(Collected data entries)
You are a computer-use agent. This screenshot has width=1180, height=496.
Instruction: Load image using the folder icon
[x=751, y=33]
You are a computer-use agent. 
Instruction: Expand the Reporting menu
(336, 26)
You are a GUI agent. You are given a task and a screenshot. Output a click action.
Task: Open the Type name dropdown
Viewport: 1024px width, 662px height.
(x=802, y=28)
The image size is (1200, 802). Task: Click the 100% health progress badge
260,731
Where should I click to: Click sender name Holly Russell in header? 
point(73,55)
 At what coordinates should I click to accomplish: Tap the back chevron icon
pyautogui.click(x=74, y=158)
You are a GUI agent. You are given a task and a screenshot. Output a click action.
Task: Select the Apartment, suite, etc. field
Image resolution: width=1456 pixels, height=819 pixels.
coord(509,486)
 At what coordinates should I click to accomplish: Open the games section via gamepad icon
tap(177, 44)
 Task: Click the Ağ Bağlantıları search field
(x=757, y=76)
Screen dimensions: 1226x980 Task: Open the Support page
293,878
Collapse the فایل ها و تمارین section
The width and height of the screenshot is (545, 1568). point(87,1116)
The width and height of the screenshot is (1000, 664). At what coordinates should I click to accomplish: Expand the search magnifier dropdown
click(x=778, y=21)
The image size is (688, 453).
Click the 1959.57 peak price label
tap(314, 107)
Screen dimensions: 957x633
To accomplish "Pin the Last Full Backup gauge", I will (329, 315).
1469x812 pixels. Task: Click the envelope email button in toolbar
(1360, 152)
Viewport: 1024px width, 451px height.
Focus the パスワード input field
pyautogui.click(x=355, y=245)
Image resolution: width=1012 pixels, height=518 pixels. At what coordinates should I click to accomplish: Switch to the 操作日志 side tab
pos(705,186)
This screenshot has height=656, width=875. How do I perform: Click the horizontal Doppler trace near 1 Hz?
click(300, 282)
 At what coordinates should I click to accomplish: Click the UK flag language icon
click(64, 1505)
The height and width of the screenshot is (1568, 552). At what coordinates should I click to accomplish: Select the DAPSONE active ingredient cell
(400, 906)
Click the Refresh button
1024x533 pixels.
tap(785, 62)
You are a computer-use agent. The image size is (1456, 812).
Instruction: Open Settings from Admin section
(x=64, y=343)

### EXERCISE BRIEF:
Scan the data above for the string "computer" and copy each line where it appears.

### RESPONSE TO THIS EXERCISE:
You are a computer-use agent. This screenshot has width=1180, height=496.
You are a computer-use agent. 
You are a computer-use agent. The image size is (1456, 812).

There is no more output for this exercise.